(Entries from a dataset)
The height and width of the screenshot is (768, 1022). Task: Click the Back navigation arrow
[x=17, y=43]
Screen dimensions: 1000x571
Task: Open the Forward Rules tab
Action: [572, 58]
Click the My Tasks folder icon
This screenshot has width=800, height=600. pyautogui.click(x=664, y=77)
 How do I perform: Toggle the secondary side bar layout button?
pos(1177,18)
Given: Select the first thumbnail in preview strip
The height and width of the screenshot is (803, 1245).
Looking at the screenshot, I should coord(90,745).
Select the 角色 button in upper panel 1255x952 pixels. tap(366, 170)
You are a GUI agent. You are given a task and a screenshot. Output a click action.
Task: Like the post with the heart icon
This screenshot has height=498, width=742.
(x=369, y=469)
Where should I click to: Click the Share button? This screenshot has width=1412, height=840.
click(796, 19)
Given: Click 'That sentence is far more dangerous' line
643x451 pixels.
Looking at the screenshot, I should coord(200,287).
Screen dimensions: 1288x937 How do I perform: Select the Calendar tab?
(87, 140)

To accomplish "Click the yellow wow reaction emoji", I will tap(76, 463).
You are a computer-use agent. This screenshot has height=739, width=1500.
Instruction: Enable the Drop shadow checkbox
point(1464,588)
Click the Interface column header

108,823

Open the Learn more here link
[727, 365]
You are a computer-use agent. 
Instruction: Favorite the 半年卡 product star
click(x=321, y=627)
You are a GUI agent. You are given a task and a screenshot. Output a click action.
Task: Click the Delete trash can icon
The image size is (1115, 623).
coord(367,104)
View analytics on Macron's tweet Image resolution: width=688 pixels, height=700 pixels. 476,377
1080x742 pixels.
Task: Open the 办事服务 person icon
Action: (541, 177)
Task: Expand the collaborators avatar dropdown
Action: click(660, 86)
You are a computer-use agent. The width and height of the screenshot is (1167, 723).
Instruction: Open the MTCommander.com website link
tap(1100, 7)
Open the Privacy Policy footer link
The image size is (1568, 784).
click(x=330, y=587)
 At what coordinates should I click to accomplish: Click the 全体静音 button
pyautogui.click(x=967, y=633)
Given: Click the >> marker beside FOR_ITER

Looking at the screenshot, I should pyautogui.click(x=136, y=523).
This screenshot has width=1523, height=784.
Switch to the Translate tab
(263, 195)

#### PROMPT
Lay out every line of the entries above as a numbered list, omitting the blank lines.

#### RESULT
1. The height and width of the screenshot is (768, 1022). Task: Click the Back navigation arrow
2. [x=17, y=43]
3. Screen dimensions: 1000x571
4. Task: Open the Forward Rules tab
5. Action: [572, 58]
6. Click the My Tasks folder icon
7. This screenshot has width=800, height=600. pyautogui.click(x=664, y=77)
8.  How do I perform: Toggle the secondary side bar layout button?
9. pos(1177,18)
10. Given: Select the first thumbnail in preview strip
11. The height and width of the screenshot is (803, 1245).
12. Looking at the screenshot, I should coord(90,745).
13. Select the 角色 button in upper panel 1255x952 pixels. tap(366, 170)
14. You are a GUI agent. You are given a task and a screenshot. Output a click action.
15. Task: Like the post with the heart icon
16. This screenshot has height=498, width=742.
17. (x=369, y=469)
18. Where should I click to: Click the Share button? This screenshot has width=1412, height=840.
19. click(796, 19)
20. Given: Click 'That sentence is far more dangerous' line
21. 643x451 pixels.
22. Looking at the screenshot, I should coord(200,287).
23. Screen dimensions: 1288x937 How do I perform: Select the Calendar tab?
24. (87, 140)
25. To accomplish "Click the yellow wow reaction emoji", I will tap(76, 463).
26. You are a computer-use agent. This screenshot has height=739, width=1500.
27. Instruction: Enable the Drop shadow checkbox
28. point(1464,588)
29. Click the Interface column header
30. 108,823
31. Open the Learn more here link
32. [727, 365]
33. You are a computer-use agent. 
34. Instruction: Favorite the 半年卡 product star
35. click(x=321, y=627)
36. You are a GUI agent. You are given a task and a screenshot. Output a click action.
37. Task: Click the Delete trash can icon
38. The image size is (1115, 623).
39. coord(367,104)
40. View analytics on Macron's tweet Image resolution: width=688 pixels, height=700 pixels. 476,377
41. 1080x742 pixels.
42. Task: Open the 办事服务 person icon
43. Action: (541, 177)
44. Task: Expand the collaborators avatar dropdown
45. Action: click(660, 86)
46. You are a computer-use agent. The width and height of the screenshot is (1167, 723).
47. Instruction: Open the MTCommander.com website link
48. tap(1100, 7)
49. Open the Privacy Policy footer link
50. The image size is (1568, 784).
51. click(x=330, y=587)
52.  At what coordinates should I click to accomplish: Click the 全体静音 button
53. pyautogui.click(x=967, y=633)
54. Given: Click the >> marker beside FOR_ITER
55. Looking at the screenshot, I should pyautogui.click(x=136, y=523).
56. This screenshot has width=1523, height=784.
57. Switch to the Translate tab
58. (263, 195)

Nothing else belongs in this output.